### [Exercise details]
Within the entries below, find the portion that opens with the line containing "The height and width of the screenshot is (846, 1400)." and closes with the line containing "The height and width of the screenshot is (868, 1389).". Retype that portion exactly and only.
Provided data Block Start
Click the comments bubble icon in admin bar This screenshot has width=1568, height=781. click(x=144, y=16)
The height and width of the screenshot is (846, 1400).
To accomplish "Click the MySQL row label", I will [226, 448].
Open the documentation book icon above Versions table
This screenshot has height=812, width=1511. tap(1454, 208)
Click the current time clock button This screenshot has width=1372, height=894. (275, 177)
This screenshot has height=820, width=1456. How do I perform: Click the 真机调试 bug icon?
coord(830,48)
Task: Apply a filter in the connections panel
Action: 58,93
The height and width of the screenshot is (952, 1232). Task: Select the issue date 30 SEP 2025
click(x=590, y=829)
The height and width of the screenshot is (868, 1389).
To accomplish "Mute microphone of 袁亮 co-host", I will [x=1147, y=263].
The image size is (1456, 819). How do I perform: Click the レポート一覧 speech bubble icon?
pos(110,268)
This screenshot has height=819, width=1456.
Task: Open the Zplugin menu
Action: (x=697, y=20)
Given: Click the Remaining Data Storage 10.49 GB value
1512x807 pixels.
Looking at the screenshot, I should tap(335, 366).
Provided data Block End
### [Answer box]
The height and width of the screenshot is (846, 1400).
To accomplish "Click the MySQL row label", I will [226, 448].
Open the documentation book icon above Versions table
This screenshot has height=812, width=1511. tap(1454, 208)
Click the current time clock button This screenshot has width=1372, height=894. (275, 177)
This screenshot has height=820, width=1456. How do I perform: Click the 真机调试 bug icon?
coord(830,48)
Task: Apply a filter in the connections panel
Action: 58,93
The height and width of the screenshot is (952, 1232). Task: Select the issue date 30 SEP 2025
click(x=590, y=829)
The height and width of the screenshot is (868, 1389).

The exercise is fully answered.